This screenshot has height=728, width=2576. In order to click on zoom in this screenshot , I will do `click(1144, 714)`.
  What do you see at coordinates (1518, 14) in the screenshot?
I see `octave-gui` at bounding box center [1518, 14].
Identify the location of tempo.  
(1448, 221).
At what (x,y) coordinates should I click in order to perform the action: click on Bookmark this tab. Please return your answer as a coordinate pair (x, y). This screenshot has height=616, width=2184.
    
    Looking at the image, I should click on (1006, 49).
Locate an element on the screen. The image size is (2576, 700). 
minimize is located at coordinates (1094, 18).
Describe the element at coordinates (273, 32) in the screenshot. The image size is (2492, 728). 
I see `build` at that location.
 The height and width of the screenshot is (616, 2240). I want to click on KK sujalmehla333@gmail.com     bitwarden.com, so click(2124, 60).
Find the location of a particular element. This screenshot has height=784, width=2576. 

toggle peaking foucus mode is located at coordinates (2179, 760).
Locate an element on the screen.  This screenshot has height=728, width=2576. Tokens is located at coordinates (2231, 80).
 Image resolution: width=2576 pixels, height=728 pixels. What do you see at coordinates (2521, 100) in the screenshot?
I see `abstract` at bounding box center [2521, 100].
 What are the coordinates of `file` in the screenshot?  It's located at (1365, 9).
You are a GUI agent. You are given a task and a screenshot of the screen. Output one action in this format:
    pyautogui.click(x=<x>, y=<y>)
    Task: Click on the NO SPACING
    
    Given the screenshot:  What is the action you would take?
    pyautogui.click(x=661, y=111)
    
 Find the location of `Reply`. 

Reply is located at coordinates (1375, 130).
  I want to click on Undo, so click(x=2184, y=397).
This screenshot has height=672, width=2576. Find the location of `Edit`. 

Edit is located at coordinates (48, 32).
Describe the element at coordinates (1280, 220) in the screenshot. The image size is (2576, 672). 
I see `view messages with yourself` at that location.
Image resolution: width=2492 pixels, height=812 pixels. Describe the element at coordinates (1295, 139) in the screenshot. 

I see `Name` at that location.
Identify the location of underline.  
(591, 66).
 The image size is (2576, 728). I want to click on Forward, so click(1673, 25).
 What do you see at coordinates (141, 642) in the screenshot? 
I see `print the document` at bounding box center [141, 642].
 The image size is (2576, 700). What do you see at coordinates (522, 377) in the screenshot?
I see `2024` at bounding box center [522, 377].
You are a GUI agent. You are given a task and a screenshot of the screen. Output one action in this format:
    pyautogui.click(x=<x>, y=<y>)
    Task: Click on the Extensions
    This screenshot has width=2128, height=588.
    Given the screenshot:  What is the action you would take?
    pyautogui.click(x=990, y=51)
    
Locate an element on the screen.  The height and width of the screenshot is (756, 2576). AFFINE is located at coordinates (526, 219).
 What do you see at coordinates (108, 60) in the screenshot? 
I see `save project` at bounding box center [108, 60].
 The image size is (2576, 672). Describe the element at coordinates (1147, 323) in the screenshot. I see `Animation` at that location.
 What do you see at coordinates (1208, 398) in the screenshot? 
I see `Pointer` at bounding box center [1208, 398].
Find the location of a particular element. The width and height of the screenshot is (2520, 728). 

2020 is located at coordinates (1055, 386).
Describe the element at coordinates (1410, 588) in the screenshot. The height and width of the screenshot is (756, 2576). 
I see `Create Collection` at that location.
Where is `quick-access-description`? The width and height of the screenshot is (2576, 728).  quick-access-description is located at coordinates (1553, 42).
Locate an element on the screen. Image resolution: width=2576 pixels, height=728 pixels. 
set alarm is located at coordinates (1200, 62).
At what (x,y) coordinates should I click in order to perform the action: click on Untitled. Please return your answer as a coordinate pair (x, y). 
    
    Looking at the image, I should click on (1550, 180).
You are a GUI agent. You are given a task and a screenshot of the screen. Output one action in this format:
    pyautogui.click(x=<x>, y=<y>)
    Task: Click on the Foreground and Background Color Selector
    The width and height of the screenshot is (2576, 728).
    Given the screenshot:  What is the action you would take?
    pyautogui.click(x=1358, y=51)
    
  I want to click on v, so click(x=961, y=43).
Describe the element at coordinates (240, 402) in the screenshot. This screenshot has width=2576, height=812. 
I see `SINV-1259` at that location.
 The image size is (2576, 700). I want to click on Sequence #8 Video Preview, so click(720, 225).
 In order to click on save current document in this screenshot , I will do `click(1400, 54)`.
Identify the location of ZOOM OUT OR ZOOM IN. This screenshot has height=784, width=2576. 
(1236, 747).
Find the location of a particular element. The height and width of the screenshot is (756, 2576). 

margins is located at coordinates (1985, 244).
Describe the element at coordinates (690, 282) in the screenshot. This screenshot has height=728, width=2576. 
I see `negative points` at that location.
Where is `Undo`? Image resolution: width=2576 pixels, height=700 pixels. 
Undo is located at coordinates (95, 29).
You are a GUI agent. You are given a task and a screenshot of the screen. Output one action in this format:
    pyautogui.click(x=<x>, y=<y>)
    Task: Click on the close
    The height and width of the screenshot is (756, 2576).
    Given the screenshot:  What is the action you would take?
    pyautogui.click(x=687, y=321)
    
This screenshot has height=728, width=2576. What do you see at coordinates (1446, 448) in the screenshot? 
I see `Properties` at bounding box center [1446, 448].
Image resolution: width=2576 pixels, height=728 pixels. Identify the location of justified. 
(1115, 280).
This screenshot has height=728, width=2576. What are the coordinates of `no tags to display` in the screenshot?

■ ■ ■

● Task
Reproduce word for word the lines above, from the line containing "Image resolution: width=2492" through the line containing "The image size is (2576, 728).", with both of those lines included.

● Final answer
Image resolution: width=2492 pixels, height=812 pixels. Describe the element at coordinates (1295, 139) in the screenshot. 

I see `Name` at that location.
Identify the location of underline.  
(591, 66).
 The image size is (2576, 728). I want to click on Forward, so click(1673, 25).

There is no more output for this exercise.